Another issue is the uncertainty in whether the pest-resistant characteristic of these crops can escape to their weedy relatives causing resistant and increased weeds (Louda 1999 ). It is also possible that if insect-resistant plants cause increased death in one particular pest, it may decrease competition and invite minor pests to become a major problem. In addition, it could cause the pest population to shift to another plant population that was once unthreatened. These effects can branch out much further. A study of Bt crops showed that “beneficial insects, so named because they prey on crop pests, were also exposed to harmful quantities of Bt.” It was stated that it is possible for the effects to reach further up the food web to effect plants and animals consumed by humans (Brian 1999 ). Also, from a toxicological standpoint, further investigation is required to determine if residues from herbicide or pest resistant plants could harm key groups of organisms found in surrounding soil, such as bacteria, fungi, nematodes, and other microorganisms (Allison and Palma 1997 ).

The potential risks accompanied by disease resistant plants deal mostly with viral resistance. It is possible that viral resistance can lead to the formation of new viruses and therefore new diseases. It has been reported that naturally occurring viruses can recombine with viral fragments that are introduced to create transgenic plants, forming new viruses. Additionally, there can be many variations of this newly formed virus (Steinbrecher 1996 ).

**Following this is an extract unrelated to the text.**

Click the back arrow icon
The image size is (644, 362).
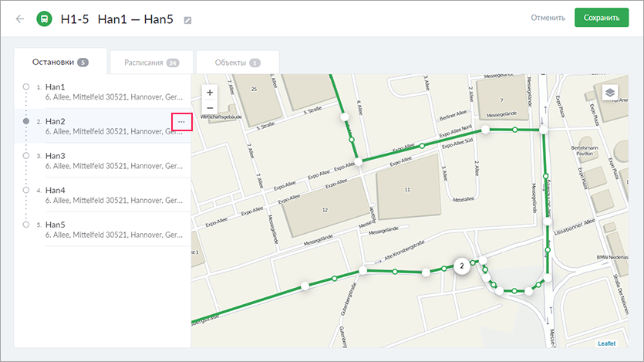point(20,19)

Health risks associated with GM foods are concerned with toxins, allergens, or genetic hazards. The mechanisms of food hazards fall into three main categories (Conner and Jacobs 1999 ). They are inserted genes and their expression products, secondary and pleiotropic effects of gene expression and the insertional mutagenesis resulting from gene integration. With regards to the first category, it is not the transferred gene itself that would pose a health risk. It should be the expression of the gene and the affects of the gene product that are considered. New proteins can be synthesized that can produce unpredictable allergenic effects. For example, bean plants that were genetically modified to increase cysteine and methionine content were discarded after the discovery that the expressed protein of the transgene was highly allergenic (Butler and Reichhardt 1999 ). Due attention should be taken for foods engineered with genes from foods that commonly cause allergies, such as milk, eggs, nuts, wheat, legumes, fish, molluscs and crustacean (Maryanski 1997 ). However, since the products of the transgenic are usually previously identified, the amount and effects of the product can be assessed before public consumption. Also, any potential risk, immunological, allergenic, toxic or genetically hazardous, could be recognized and evaluated if health concerns arise. The available allergen data bases with details are shown in Table  1 .

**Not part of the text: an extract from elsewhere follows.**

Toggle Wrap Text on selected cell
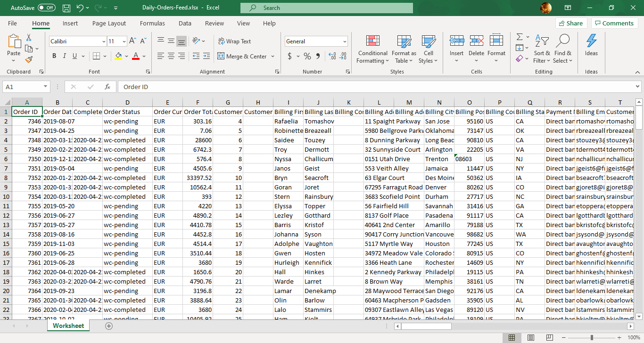The image size is (644, 343). 234,41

Allergen databases (Kleter and Peijnenburg 2002 )

More concern comes with secondary and pleiotropic effects. For example, many transgenes encode an enzyme that alters biochemical pathways. This could cause an increase or decrease in certain biochemicals. Also, the presence of a new enzyme could cause depletion in the enzymatic substrate and subsequent build up of the enzymatic product. In addition, newly expressed enzymes may cause metabolites to diverge from one secondary metabolic pathway to another (Conner and Jacobs 1999 ). These changes in metabolism can lead to an increase in toxin concentrations. Assessing toxins is a more difficult task due to limitations of animal models. Animals have high variation between experimental groups and it is challenging to attain relevant doses of transgenic foods in animals that would provide results comparable to humans (Butler and Reichhardt 1999 ). Consequently, biochemical and regulatory pathways in plants are poorly understood.

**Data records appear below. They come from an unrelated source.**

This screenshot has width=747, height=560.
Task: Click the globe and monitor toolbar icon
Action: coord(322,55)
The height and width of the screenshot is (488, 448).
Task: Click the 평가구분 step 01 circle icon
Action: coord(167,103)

Insertional mutagenesis can disrupt or change the expression of existing genes in a host plant. Random insertion can cause inactivation of endogenous genes, producing mutant plants. Moreover, fusion proteins can be made from plant DNA and inserted DNA. Many of these genes create nonsense products or are eliminated in crop selection due to incorrect appearance. However, of most concern is the activation or up regulation of silent or low expressed genes. This is due to the fact that it is possible to activate “genes that encode enzymes in biochemical pathways toward the production of toxic secondary compounds” (Conner and Jacobs 1999 ). This becomes a greater issue when the new protein or toxic compound is expressed in the edible portion of the plant, so that the food is no longer substantially equal to its traditional counterpart.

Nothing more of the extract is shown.